For the sake of convenience, we shall assume the position as defendant. Please remember that all public servants serve under limited, delegated authority from the Constitution, by and through the People, for the best interests of the People. The American People must gain courage, en masse, and stand up to and challenge all forms of government, especially the courts, which are supposed to be the last bastion of justice. Since the Constitution cannot conflict with itself, the limited powers delegated to government by the Constitution can never supersede the powers of and Rights guaranteed in the Constitution to The American People. “Authority” is an extremely important word and concept. Nothing lawful can be conducted by government and the courts without Constitutional authority, and government has no authority to disparage your Rights. Keep “authority” in mind as you review the following statements and questions.
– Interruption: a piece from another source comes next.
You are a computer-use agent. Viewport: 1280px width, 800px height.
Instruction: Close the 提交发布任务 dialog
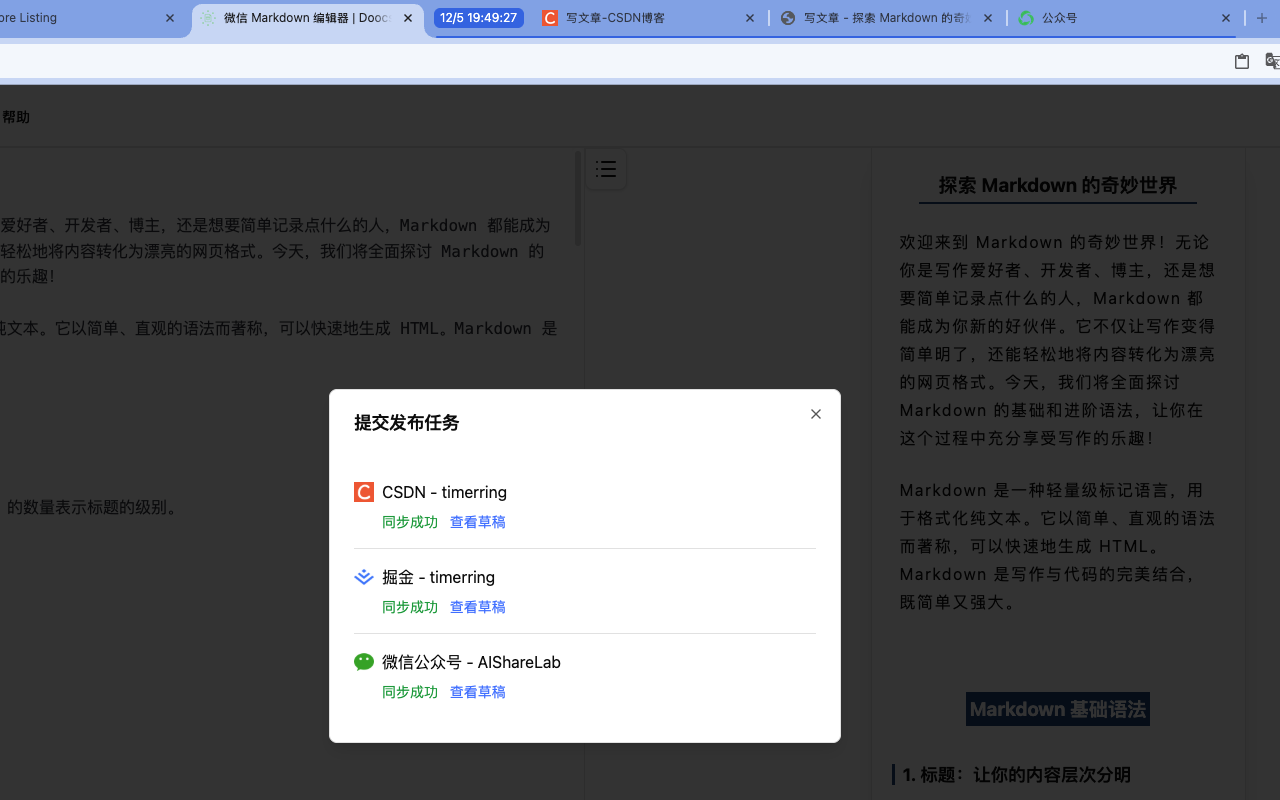815,413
CHALLENGES IN COURT BEFORE PROCEEDINGS START
These statements and questions can be directed to the judge, for himself, the prosecuting attorney and state witnesses, such as police, etc., and to each one, individually. Not all of these need be made, so we state those which are most appropriate for the circumstances. If both we and our opposition, including the judge, fully understand the very serious, lawful positions and Constitutional implications of the statements and questions, usually, only the first three are needed for Constitutional justice to be served.
1. When the judge asks if the parties are ready to proceed, we say, “No, not just yet, sir (or madam), I have a few matters I need to clarify before we begin.” Then we make the statements we think most appropriate.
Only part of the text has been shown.